▶ [Records shown]
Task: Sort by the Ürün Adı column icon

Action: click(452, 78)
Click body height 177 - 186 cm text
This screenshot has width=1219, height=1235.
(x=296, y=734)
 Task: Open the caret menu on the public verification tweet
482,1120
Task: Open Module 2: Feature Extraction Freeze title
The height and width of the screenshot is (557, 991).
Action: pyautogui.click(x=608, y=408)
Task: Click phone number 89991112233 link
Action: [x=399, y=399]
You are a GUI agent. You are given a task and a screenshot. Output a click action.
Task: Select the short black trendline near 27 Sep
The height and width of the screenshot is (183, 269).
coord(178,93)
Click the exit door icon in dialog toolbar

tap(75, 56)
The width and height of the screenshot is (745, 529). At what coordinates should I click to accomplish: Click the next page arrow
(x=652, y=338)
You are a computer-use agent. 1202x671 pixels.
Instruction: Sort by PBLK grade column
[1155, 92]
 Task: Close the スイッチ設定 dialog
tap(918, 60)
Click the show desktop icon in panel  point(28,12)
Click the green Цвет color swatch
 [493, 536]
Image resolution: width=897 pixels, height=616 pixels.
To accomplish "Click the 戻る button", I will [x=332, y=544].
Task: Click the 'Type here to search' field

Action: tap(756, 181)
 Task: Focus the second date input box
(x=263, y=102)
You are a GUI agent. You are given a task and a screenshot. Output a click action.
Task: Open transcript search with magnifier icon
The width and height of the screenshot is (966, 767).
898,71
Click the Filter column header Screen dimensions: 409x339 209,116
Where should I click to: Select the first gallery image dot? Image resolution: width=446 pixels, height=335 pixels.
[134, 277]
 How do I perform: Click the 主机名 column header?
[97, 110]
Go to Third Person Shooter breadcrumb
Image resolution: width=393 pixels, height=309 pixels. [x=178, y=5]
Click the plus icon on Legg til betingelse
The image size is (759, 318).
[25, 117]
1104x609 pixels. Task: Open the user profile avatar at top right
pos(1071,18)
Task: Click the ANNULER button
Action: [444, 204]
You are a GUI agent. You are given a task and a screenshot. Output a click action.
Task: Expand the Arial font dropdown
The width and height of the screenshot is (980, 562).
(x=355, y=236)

▶ [Exercise aim]
Transcribe the material above in its entirety. Match it exactly.

▶ [Exercise output]
Task: Sort by the Ürün Adı column icon

Action: click(452, 78)
Click body height 177 - 186 cm text
This screenshot has width=1219, height=1235.
(x=296, y=734)
 Task: Open the caret menu on the public verification tweet
482,1120
Task: Open Module 2: Feature Extraction Freeze title
The height and width of the screenshot is (557, 991).
Action: pyautogui.click(x=608, y=408)
Task: Click phone number 89991112233 link
Action: [x=399, y=399]
You are a GUI agent. You are given a task and a screenshot. Output a click action.
Task: Select the short black trendline near 27 Sep
The height and width of the screenshot is (183, 269).
coord(178,93)
Click the exit door icon in dialog toolbar

tap(75, 56)
The width and height of the screenshot is (745, 529). At what coordinates should I click to accomplish: Click the next page arrow
(x=652, y=338)
You are a computer-use agent. 1202x671 pixels.
Instruction: Sort by PBLK grade column
[1155, 92]
 Task: Close the スイッチ設定 dialog
tap(918, 60)
Click the show desktop icon in panel  point(28,12)
Click the green Цвет color swatch
 [493, 536]
Image resolution: width=897 pixels, height=616 pixels.
To accomplish "Click the 戻る button", I will [x=332, y=544].
Task: Click the 'Type here to search' field

Action: tap(756, 181)
 Task: Focus the second date input box
(x=263, y=102)
You are a GUI agent. You are given a task and a screenshot. Output a click action.
Task: Open transcript search with magnifier icon
The width and height of the screenshot is (966, 767).
898,71
Click the Filter column header Screen dimensions: 409x339 209,116
Where should I click to: Select the first gallery image dot? Image resolution: width=446 pixels, height=335 pixels.
[134, 277]
 How do I perform: Click the 主机名 column header?
[97, 110]
Go to Third Person Shooter breadcrumb
Image resolution: width=393 pixels, height=309 pixels. [x=178, y=5]
Click the plus icon on Legg til betingelse
The image size is (759, 318).
[25, 117]
1104x609 pixels. Task: Open the user profile avatar at top right
pos(1071,18)
Task: Click the ANNULER button
Action: [444, 204]
You are a GUI agent. You are given a task and a screenshot. Output a click action.
Task: Expand the Arial font dropdown
The width and height of the screenshot is (980, 562).
(x=355, y=236)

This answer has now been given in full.